The Los Angeles oil company reported that it made $1.06 billion, or 1.31 per share, in the first three months of the year. That compares with $368 million, or 45 cents per share, in the same period last year.
Revenue increased 55 percent to $4.77 billion. Analysts had expected earnings of $1.36 per share on revenue of $4.8 billion.
The surge in company profits followed the price of oil, which jumped on the New York Mercantile Exchange from below $33 a barrel in the first quarter of last year to more than $80 a barrel in the first quarter of 2010.
During the quarter, Occidental said it sold crude for an average of $71.88 a barrel, up from $39.29 per barrel a year earlier.

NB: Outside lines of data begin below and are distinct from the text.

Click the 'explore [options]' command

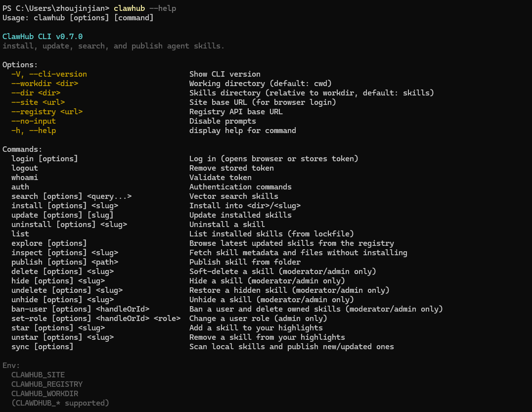pos(49,243)
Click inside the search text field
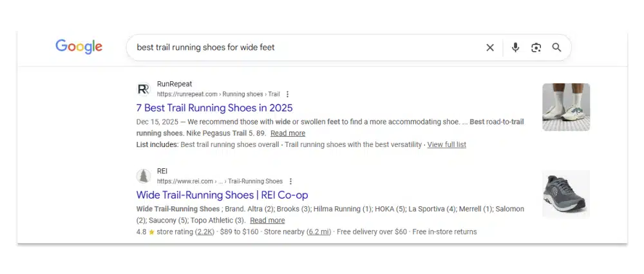644x274 pixels. (303, 47)
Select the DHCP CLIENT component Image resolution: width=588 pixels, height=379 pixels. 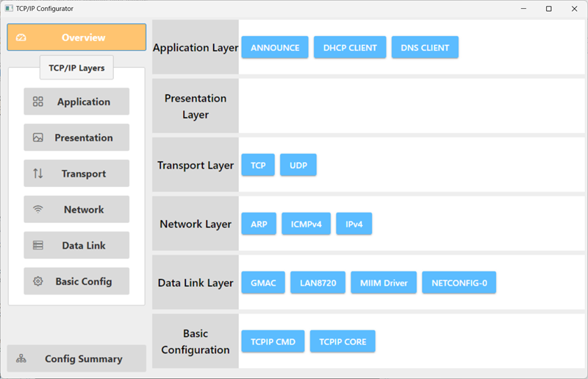pyautogui.click(x=350, y=47)
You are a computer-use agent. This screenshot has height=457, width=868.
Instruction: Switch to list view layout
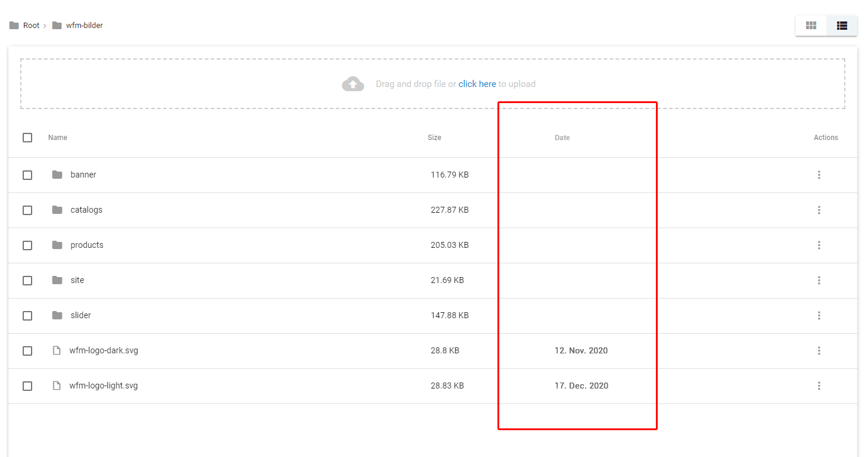[x=842, y=26]
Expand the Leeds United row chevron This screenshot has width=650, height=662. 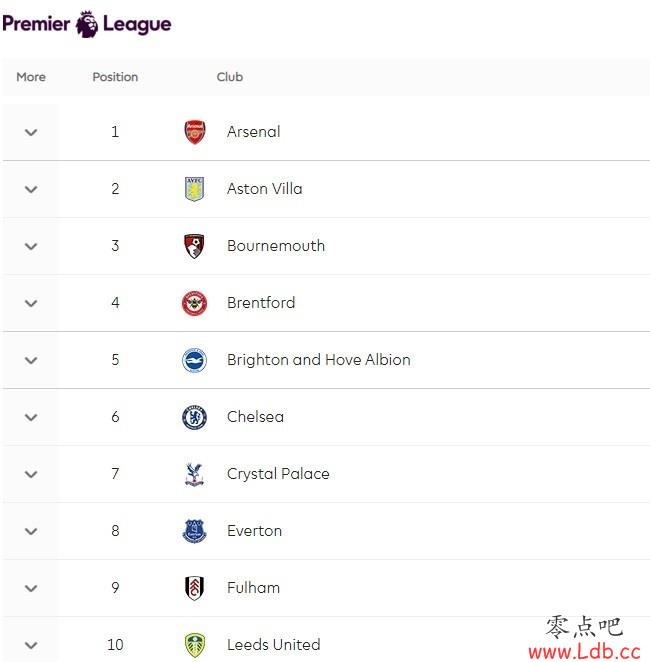click(x=31, y=645)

As prices rose, Occidental pumped more crude. The company said it produced nearly 5 percent more oil and gas in the first three months of the year at 743,000 barrels per day.
Production increased in the company's Middle East and North Africa operations, which included a new field in Bahrain and rising volumes from the Mukhaizna field in Oman. Production in Argentina fell due to a labor strike, the company said.
Income from Occidental's chemicals business dropped 82 percent to $30 million, compared with $169 million in the first quarter of 2009. Its trading and marketing operation saw profits jump more than five fold to $94 million from $14 million.